### PAGE EXTRACT:
....
With a small but growing part of the U.S. population vaccinated against infection with the virus that causes COVID-19, the staff at Fauquier Free Clinic expresses hope that despite these past 12 months of hardship, the world is turning a corner.
“Health care providers and those leading the local community response to COVID-19 are taking the right steps forward to help end this pandemic and improve our community’s safety and well-being,” said Rob Marino, FFC director. Rob [Marino] shared that FFC patients were hit especially hard by COVID-19. The clinic has always advocated for its patients, but FCC’s advocacy took on new meaning and vigor during the pandemic.
“Our patients tend to have jobs where working from home is not an option—they have to be there in person,” said Rob [Marino]. “There are so many families that can’t afford to miss work. So, when they got sick or were forced into quarantine, it was a terrible hardship.”
....
### THE DATA:
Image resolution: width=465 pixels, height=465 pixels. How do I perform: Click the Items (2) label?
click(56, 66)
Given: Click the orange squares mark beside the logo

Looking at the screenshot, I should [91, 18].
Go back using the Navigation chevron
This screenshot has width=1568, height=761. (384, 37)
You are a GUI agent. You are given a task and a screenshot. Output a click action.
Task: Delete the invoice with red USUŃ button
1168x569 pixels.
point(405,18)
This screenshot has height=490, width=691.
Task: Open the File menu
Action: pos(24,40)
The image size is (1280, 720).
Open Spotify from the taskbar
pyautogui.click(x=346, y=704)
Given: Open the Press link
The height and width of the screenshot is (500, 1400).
....
### DIRECTIONS:
A - In the Fauquier Free Clinic passage, who is named as the director of the clinic?
B - Extract everything in the Fauquier Free Clinic passage from "With a small" down to "turning a corner.".

### ANSWERS TO EACH TASK:
A - Rob Marino

B -
With a small but growing part of the U.S. population vaccinated against infection with the virus that causes COVID-19, the staff at Fauquier Free Clinic expresses hope that despite these past 12 months of hardship, the world is turning a corner.